TFT

CSV Sample Generator

Working with millions of rows but only need a representative slice? Extract a random sample of any size — by row count or percentage — with optional stratification to ensure balanced representation across key columns.

CSV Sample Generator

Extract random or stratified samples from CSV data with percentage-based or fixed-count sampling, with seed support for reproducibility

Drag and drop a CSV file here, or click to browse

or paste CSV data below

Same seed will produce the same sample every time

Maintain proportional representation across groups

Sampling methods:

  • Fixed Count: Extract exactly N rows from the dataset
  • Percentage: Extract a percentage of total rows
  • Seed: Use a seed value for reproducible random sampling
  • Stratified: Maintain proportional representation across groups in a column (useful for balanced class distribution)

What This Tool Does

This tool extracts a random sample of rows from your CSV file. Choose a fixed number of rows (e.g., 100 rows) or a percentage (e.g., 10% of all rows). Optional stratified sampling ensures the sample maintains the same distribution as the original data.

Sampling Options

Fixed count: Extract exactly N random rows. Useful when you need a specific sample size.

Percentage: Extract X% of all rows. Useful when you want a proportional sample.

Stratified sampling: Maintain the same distribution of values in a selected column. If 30% of your data is "Active", 30% of the sample will be "Active".

Seed value: Set a seed for reproducible random sampling.

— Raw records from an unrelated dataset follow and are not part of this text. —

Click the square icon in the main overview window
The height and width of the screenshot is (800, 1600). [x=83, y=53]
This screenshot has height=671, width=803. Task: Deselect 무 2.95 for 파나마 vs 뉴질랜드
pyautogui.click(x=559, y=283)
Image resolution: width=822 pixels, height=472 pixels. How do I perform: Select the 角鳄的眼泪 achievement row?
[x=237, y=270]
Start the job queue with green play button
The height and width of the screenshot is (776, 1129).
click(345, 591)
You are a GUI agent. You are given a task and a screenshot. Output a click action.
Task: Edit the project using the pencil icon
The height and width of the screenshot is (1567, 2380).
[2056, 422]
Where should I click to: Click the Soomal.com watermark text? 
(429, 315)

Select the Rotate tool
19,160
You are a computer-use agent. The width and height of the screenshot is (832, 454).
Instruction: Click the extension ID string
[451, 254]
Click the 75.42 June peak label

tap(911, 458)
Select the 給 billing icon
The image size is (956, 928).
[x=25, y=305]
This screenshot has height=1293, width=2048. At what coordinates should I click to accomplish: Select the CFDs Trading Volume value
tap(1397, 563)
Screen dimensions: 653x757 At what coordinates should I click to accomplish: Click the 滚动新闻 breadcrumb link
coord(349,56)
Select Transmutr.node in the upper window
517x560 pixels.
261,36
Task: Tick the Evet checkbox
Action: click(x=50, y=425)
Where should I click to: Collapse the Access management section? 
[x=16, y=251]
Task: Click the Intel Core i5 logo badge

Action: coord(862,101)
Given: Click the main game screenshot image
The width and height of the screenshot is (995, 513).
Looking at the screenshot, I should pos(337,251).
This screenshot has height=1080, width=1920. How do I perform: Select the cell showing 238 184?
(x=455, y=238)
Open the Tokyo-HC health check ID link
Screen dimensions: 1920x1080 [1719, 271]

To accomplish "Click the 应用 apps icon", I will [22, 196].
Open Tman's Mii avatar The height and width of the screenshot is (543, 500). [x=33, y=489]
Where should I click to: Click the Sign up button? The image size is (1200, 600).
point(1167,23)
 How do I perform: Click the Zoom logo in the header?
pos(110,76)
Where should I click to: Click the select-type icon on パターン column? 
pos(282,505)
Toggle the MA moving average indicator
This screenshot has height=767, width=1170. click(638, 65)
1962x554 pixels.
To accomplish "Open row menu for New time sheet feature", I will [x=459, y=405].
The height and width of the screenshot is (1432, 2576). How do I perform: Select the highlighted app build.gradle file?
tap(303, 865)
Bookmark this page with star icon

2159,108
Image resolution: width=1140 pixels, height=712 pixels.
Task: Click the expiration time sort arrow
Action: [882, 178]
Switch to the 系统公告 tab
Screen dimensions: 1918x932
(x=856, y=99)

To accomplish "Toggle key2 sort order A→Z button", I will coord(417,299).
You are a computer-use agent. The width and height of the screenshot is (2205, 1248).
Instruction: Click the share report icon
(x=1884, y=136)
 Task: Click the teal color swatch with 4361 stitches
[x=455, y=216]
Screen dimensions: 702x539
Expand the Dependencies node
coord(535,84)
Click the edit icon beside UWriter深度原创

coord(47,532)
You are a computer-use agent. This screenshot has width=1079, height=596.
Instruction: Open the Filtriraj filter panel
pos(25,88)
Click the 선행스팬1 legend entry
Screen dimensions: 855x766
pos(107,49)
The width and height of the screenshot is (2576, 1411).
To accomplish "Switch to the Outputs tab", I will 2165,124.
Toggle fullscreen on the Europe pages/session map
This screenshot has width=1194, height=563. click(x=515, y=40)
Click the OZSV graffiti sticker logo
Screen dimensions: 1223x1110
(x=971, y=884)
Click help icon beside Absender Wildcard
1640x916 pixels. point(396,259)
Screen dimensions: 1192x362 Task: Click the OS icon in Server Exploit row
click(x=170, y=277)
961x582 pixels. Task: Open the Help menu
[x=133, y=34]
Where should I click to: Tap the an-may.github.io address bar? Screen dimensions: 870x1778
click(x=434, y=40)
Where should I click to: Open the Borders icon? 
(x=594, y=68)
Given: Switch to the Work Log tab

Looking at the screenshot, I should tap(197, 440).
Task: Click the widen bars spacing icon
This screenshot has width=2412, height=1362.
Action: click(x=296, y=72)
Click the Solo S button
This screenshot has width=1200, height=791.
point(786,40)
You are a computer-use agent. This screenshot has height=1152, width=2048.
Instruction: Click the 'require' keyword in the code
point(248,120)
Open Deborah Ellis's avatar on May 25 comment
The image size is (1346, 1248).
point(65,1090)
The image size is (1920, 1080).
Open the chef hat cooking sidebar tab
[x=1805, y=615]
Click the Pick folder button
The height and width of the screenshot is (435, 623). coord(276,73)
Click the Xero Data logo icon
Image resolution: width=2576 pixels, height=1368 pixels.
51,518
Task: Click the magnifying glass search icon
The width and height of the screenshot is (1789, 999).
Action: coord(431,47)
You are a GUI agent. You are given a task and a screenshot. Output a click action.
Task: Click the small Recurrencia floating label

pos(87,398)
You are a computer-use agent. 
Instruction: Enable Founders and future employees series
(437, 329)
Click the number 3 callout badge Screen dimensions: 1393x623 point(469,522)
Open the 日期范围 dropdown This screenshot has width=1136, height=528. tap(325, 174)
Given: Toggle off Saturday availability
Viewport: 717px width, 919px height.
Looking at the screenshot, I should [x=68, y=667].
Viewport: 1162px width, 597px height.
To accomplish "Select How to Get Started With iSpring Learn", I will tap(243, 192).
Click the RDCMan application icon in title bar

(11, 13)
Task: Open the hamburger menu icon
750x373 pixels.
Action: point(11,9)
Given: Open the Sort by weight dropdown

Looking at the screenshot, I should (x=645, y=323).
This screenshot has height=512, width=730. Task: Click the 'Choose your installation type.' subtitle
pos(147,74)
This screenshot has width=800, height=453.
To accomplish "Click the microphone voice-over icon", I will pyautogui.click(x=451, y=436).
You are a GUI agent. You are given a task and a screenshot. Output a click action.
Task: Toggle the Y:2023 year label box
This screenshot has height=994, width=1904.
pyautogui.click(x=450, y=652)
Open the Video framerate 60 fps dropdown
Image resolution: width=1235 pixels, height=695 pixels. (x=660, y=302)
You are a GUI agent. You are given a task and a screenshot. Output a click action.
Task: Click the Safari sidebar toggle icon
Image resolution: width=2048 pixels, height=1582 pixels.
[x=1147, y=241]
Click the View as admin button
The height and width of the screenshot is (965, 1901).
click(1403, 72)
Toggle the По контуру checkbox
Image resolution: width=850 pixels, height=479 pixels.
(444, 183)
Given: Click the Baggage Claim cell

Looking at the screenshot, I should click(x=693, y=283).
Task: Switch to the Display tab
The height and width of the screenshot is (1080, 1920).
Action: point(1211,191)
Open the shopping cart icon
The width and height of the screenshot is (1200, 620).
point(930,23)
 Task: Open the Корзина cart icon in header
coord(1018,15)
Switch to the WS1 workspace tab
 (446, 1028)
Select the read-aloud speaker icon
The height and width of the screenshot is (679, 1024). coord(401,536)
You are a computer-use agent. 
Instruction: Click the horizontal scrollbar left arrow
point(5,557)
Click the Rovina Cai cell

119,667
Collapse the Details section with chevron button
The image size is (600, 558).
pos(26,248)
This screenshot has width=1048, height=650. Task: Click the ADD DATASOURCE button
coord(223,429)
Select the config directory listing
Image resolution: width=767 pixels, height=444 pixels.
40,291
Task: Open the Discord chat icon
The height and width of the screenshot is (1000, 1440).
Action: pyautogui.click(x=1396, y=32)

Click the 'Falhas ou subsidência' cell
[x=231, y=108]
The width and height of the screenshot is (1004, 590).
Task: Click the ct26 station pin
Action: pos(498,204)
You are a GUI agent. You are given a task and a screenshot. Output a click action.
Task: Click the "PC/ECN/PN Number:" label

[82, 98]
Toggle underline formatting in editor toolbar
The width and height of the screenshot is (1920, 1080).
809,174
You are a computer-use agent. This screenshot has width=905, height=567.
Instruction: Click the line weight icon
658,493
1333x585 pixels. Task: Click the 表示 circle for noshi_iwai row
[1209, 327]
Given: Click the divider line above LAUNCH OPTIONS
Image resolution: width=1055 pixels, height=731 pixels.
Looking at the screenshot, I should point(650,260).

Same seed = same sample every time.

Example: Random Sample

Input CSV (1000 rows):

id,name,status,score
1,Alice,Active,85
2,Bob,Inactive,72
... (998 more rows)
1000,Zoe,Active,91

Sample: 10% (100 rows)

Output CSV (100 random rows):

id,name,status,score
23,Carol,Active,88
156,David,Inactive,65
... (98 more rows)
892,Eve,Active,79

Example: Stratified Sample

Input distribution:

Status distribution:
Active:   600 rows (60%)
Inactive: 300 rows (30%)
Pending:  100 rows (10%)

Stratified sample (100 rows):

Status distribution in sample:
Active:   60 rows (60%)
Inactive: 30 rows (30%)
Pending:  10 rows (10%)

The sample preserves the original distribution.

When to Use This

Quick data exploration: Sample a large file to understand its structure before full processing.

Testing: Create smaller test datasets from production data for development environments.

Statistical analysis: Work with a manageable sample when the full dataset is too large.

Machine learning: Create training/test splits from your data.

Quality assurance: Randomly sample records for manual review or audit.

Simple Random vs Stratified

Simple random sampling: Every row has equal chance of selection. Fast and simple, but may not represent rare categories well.

Stratified sampling: Ensures each group is proportionally represented. Better for analysis where group distribution matters.

Example: Fraud detection dataset
- 99% legitimate transactions
- 1% fraudulent transactions

Simple random sample of 100: May have 0-2 fraud cases
Stratified sample of 100: Exactly 1 fraud case (1%)

Sample Size Guidelines

For exploration: 100-1000 rows usually sufficient to understand structure.

For testing: Match your typical production batch size.

For analysis: Larger samples give more accurate results. 10% is common for large datasets.

For rare events: Use stratified sampling or ensure sample is large enough to capture rare cases.

Reproducible Sampling

Use the seed option for reproducible samples:

Seed: 42 → Same 100 rows every time
Seed: (empty) → Different random sample each run

Useful for tests and analyses that need consistent data.

Limitations

Large files: The entire file loads into memory. Files over 100MB may cause slow performance.

Very small samples: Sampling 1 row from 1 million may not be truly random due to algorithm limitations.

Stratified with many groups: If the stratification column has many unique values, some groups may have too few rows for proper sampling.

Frequently Asked Questions

Is the sampling truly random?

The tool uses a seeded random number generator. Without a seed, each run produces different results. With a seed, results are reproducible.

Can I sample without replacement?

Yes. Each row can only be selected once. You won't get duplicate rows in your sample.

What if I request more rows than exist?

The tool returns all available rows if you request more than exist. No error is thrown.